View Full Version : Bill Morneau, provincial finance ministers to start deep dive on pot taxes

06-18-2017, 11:54 AM
Bill Morneau, provincial finance ministers to start deep dive on pot taxes


As the country’s finance ministers meet in Ottawa, the Trudeau government should expect to hear concerns about the added burden marijuana legalization could heap onto provincial shoulders.

The agenda for the two-day, federal-provincial-territorial gathering, which starts Sunday, will include discussions on how best to apply taxes on a regulated market for cannabis.

The federal government introduced legislation in April with a goal of legalizing and regulating the use of recreational marijuana by July 2018.

Pot taxation is expected to stay low to ensure the regulated market elbows out illegal dealers.

Details, however, on how the tax revenues will be shared between provinces and Ottawa have yet to be determined.

The ministers are scheduled to start working on a “co-ordinated approach to the taxation of cannabis,” says a news release from the office of federal Finance Minister Bill Morneau, who hosts the twice-yearly meetings.

Taxation is poised to emerge as a key focal point of Canada’s pot-legalization process.

Since the federal legislation was tabled, several provinces have voiced concerns about how much work will fall within their jurisdictions – from addiction treatment, to distribution, to policing.

For example, Alberta Premier Rachel Notley has warned that provinces will be left with a lot of the “heavy lifting” related to pot legalization, including considerable costs.

In Quebec, Public Health Minister Lucie Charlebois has expressed doubts the tax revenue generated by recreational pot will cover the price tag of preparing for regulation, particularly when it comes to health, security and education efforts.

Ontario Finance Minister Charles Sousa said in an interview he is not apprehensive about cannabis legalization, he just wants to ensure the transition into regulated markets doesn’t impose any extra costs on provinces.

“There’s going to be a lot of requirements on behalf of the provinces,” said Sousa.

“We want to make sure that the proper sharing is there and enough is supported for the implementation of cannabis and the protection (of) our society as we proceed.”
Sousa said he will also be keen to hear how his counterparts are approaching legalization.
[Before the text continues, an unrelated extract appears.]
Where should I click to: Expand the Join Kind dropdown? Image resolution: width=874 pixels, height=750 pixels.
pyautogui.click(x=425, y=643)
Federal Health Minister Jane Philpott has promised to work with provinces and to commit more resources to cannabis-related needs like public security, policing and educational campaigns.

Philpott’s office has also argued that the current system of prohibition is very expensive and legalization could significantly lower the provinces’ existing costs.

The trick for Canada’s lawmakers will be finding the pricing sweet spot – high enough to cover costs, but cheap enough to squeeze out the illegal market.

The federal government has repeatedly stated its primary goals with legalization are to get weed out of the hands of young Canadians and prevent criminals from profiting from the drug.

In addition to cannabis, the finance ministers will also discuss how to improve information sharing between jurisdictions as a way to address tax avoidance, tax evasion, money laundering and terrorist financing.

They will also focus on the Canada-U.S. trade relationship.

For Quebec Finance Minister Carlos Leitao, the discussions on Canada-U.S. trade, including renegotiation of the North American free trade agreement, will be perhaps the most important issue on the agenda.

“I think the objective is to get to a consensus amongst the provinces and the federal government as to what is it that we think that we should be doing, both in terms of the taxation of cannabis and in terms of our relationship with the United States,” Leitao said in an interview.
Bank of Canada governor Stephen Poloz will be on hand to deliver a presentation on the state of the economy.

Sousa said he would also like to hear more about the state of the federal government’s infrastructure plan, including its proposed, $35-billion infrastructure bank.

The bank is designed to use public funds as leverage to attract billions more in private investment for large projects.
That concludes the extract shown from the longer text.